- Battle of Turki: Part of the Iraq War
| Date | 15–16 November 2006 (1 day) |
| Location | Turki, Iraq (near Baqubah) |
| Result | U.S. victory |

Belligerents
- United States: Islamic State of Iraq

Commanders and leaders
- Lt. Col. Andrew Poppas: Abu Abdul Rahman

Strength
- 50 paratroopers: Unknown

Casualties and losses
- 2 killed Unknown wounded: 72 killed 20 captured

= Battle of Turki =

Military engagement

The Battle of Turki, also known as Operation TURKI BOWL I, was fought over 40 hours near the town of Baqubah, Iraq, on the outskirts of the village of Turki in Diyala Governorate between American paratroopers of the 82nd Airborne Division and well trained insurgent forces in November 2006.

==Prelude==
There have been very few major engagements since the battle for the Euphrates river valley, Al Anbar, in May and November 2005. But that didn't mean the well trained units of insurgents were all destroyed. Sunni Arab militant groups suspected of ties to Al-Qaeda in Iraq established training camps east of Baghdad that turned out well-disciplined units willing to fight American forces in set-piece battles. American paratroopers fought such units in a pitched battle in the village of Turki in the volatile Diyala Governorate, near the Iranian border.

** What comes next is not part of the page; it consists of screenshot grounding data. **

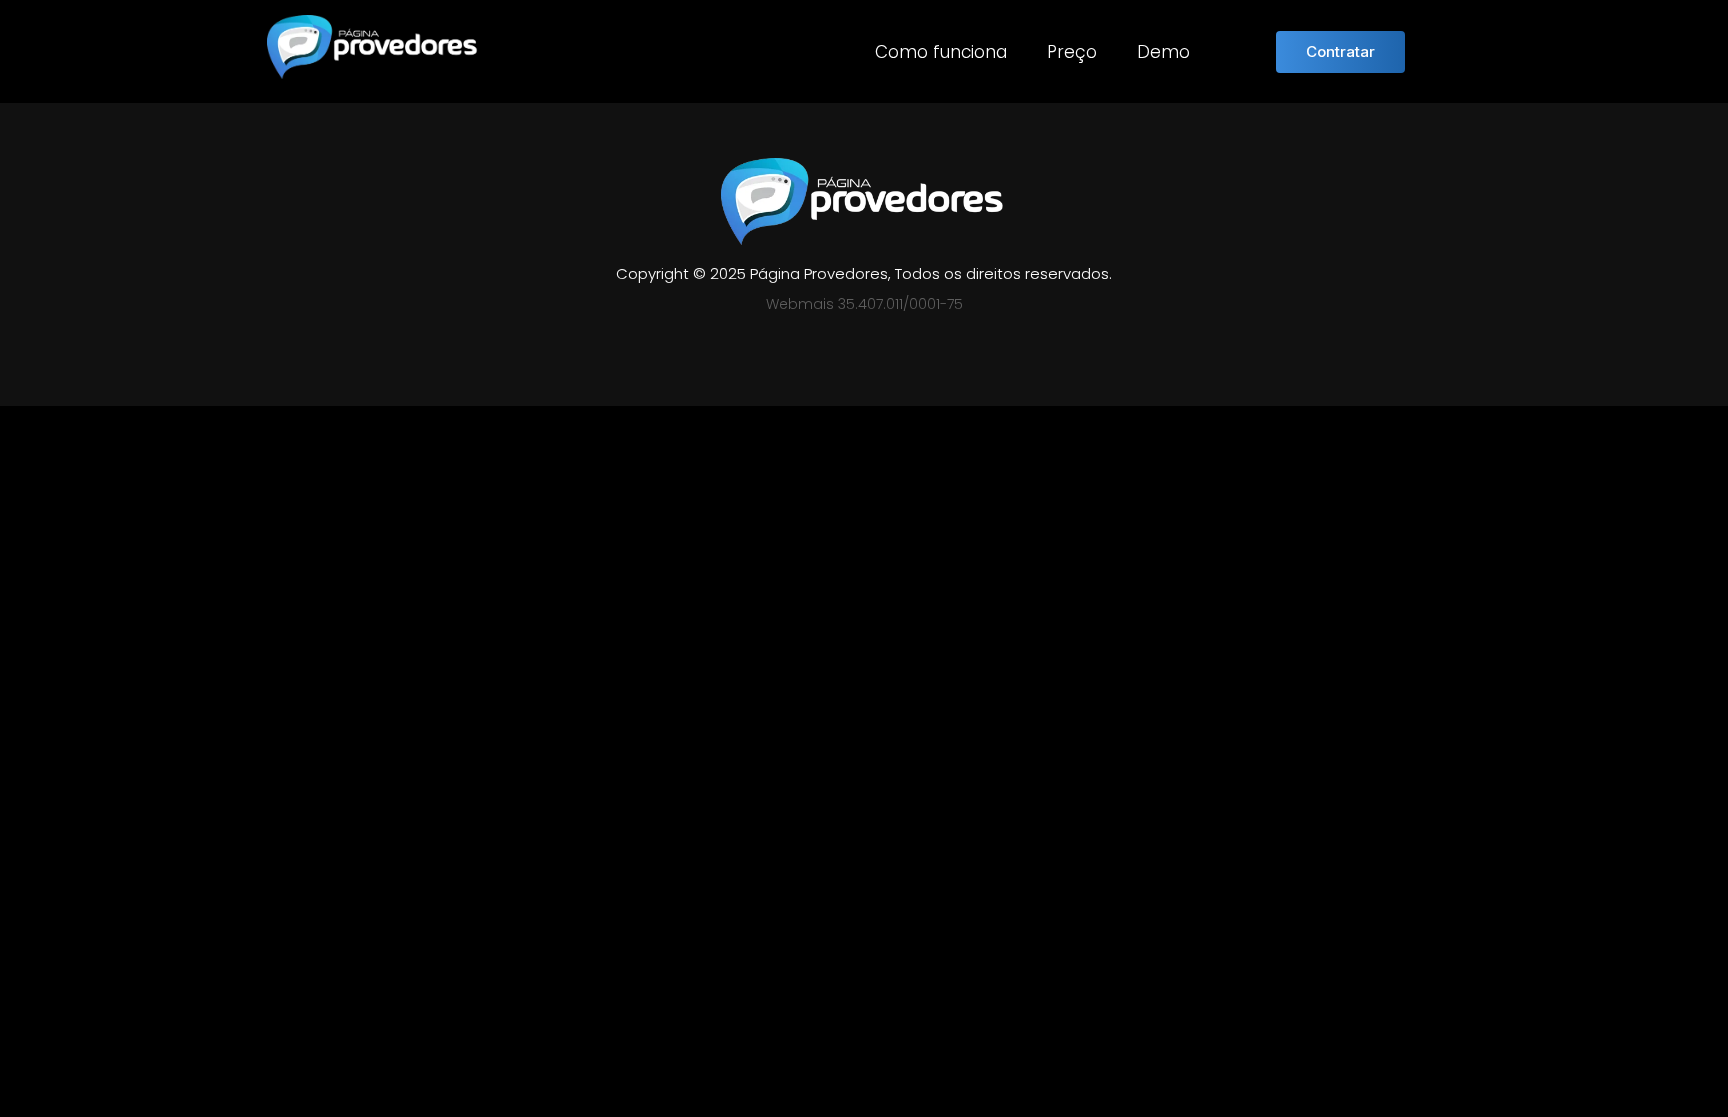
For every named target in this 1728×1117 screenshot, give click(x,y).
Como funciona (941, 52)
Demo (1163, 52)
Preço (1072, 52)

Insurgents were apparently able to establish a training camp after American combat forces moved out of the area in the fall of 2005. Sunni Arab militants there belong to the fundamentalist Wahabbi sect of Islam and are believed to be led, at least in part, by a man known as Abu Abdul Rahman, an Iraqi-Canadian who moved from Canada to Iraq in 1995 after marrying a woman from Turki.

Senior US commanders training Iraqi Army units said other rural areas of eastern and central Diyala where American forces had little oversight were transformed into camps similar to the one at Turki. The "graduates," many of whom belong to an umbrella group called the Sunni Council, then spread to urban areas such as Baqubah, the provincial capital. Sectarian violence was rampant in Diyala, where Sunni and Shiite militants were vying for control.

==The battle==
The battle at Turki began after Lt. Col. Andrew Poppas, commander of the 5th Squadron, 73rd Cavalry, a unit of the 82nd Airborne Division, and other soldiers flew over the area on a reconnaissance mission on November 12. From the helicopters of C Co. 1/150th Aviation of West Virginia, crewchiefs spotted a white car covered by shrubbery and a hole in the ground that appeared to be a hiding place. The colonel dropped off an eight-man team and later sent other soldiers to sweep the area.

Gunfire erupted on November 15 when C Troop paratroopers ran into an ambush near the village of Turki. Several insurgents feigned surrender to lure American troops out of their up-armored humvees and onto the ground. This tactic would be repeated to draw in members from A and B Troops in other locations. Officers said that in this battle, unlike the vast majority of engagements in Diyala, insurgents stood and fought, even deploying a platoon-sized unit that showed remarkable discipline and that one captain said was in "perfect military formation." Insurgents throughout Iraq usually avoid direct confrontation with the Americans, preferring to use hit-and-run tactics and melting away at the sight of American armored vehicles. The insurgents had built a labyrinth network of trenches in the farmland, with sleeping areas and significant weapons caches. Two anti-aircraft guns had been hidden away. The fighting eventually became so intense that the Americans called in airstrikes, provided by both helicopter gunships and F16s. American commanders said they called in 12 hours of airstrikes while soldiers shot their way through a reed-strewn network of canals in extremely close combat. The fighting lasted for more than 40 hours. High level terrorist leaders were thought to have been present. The stiff resistance from insurgent fighters was believed to have given these leaders time to escape.

In the end the 5th Squadron managed to destroy the insurgent trench system established in the area. Six insurgent weapons caches were also uncovered during the battle. The caches included more than 400,000 rounds of small-arms ammunition, 15,000 rounds of heavy machine gun ammunition, five mortar bipods, three heavy machine guns, three anti-tank weapons, two recoilless rifles and numerous mortar rounds, grenades, flares and other artillery rounds. But many more insurgent training camps remain in the area. An American captain and a lieutenant, both West Point graduates, were killed in the battle along with 72 insurgents and 20 insurgents were captured.

==Aftermath==
On May 25, 2011, the 5th Squadron, 73rd Cavalry was recognized for their actions during the Battle of Turki by the awarding of the Presidential Unit Citation. 5-73rd Cavalry is the only battalion sized unit to receive the PUC during Operation Iraqi Freedom and one of only seven awards total for combat operations in Iraq.